La serie narra l’ascesa di Spotify facendola raccontare in ciascuna puntata da un protagonista diverso. Divertente, pur se piena di difetti, è capace di mettere in luce anche l’aspetto drammatico dello sfruttamento dei musicisti.
Quando Spotify è stato lanciato, nel 2008, l’industria musicale si trovava nel momento cruciale in cui non si poteva più rimandare la resa dei conti con Internet, ed era entrata in una crisi epocale, per molti irreversibile: le vendite dei CD crollavano, l’acquisto di file digitali non decollava, la pirateria sembrava inarrestabile. Anche se il settore non ha ancora trovato un vero equilibrio, ora i proventi dello streaming hanno di fatto sostituito la vendita delle copie fisiche e la pirateria è un fenomeno marginale. L’azienda svedese è stata una delle principali responsabili di questa trasformazione, di cui tuttavia hanno fatto le spese soprattutto i musicisti.

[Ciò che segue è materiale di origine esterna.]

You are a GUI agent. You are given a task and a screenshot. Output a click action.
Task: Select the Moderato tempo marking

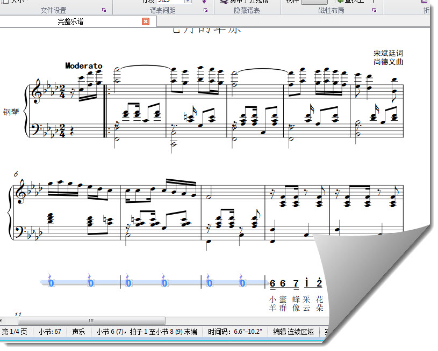[x=83, y=65]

The playlist (su Netflix), produzione interamente svedese, non va visto come un docudrama sull’ascesa di Spotify: la vicenda è romanzata in maniera davvero sfacciata, nonostante si scenda spesso in dettagli anche piuttosto tecnici degli aspetti legali, informatici o finanziari. Si tratta, piuttosto, di una sorta di saggio audiovisivo che ricostruisce in maniera semplice ma efficace le correnti di pensiero di quel momento cruciale: l’idealismo informatico del primo web, l’inerzia delle case discografiche, il conflitto tra generazioni. Grazie a uno stile leggero, autoironico e ritmato, la serie riesce a essere divertente e a farsi perdonare i pur tanti difetti: le rocambolesche invenzioni narrative, la fotografia caramellosa, l’inutile vorticare della telecamera intorno agli attori, i luoghi comuni sulle startup.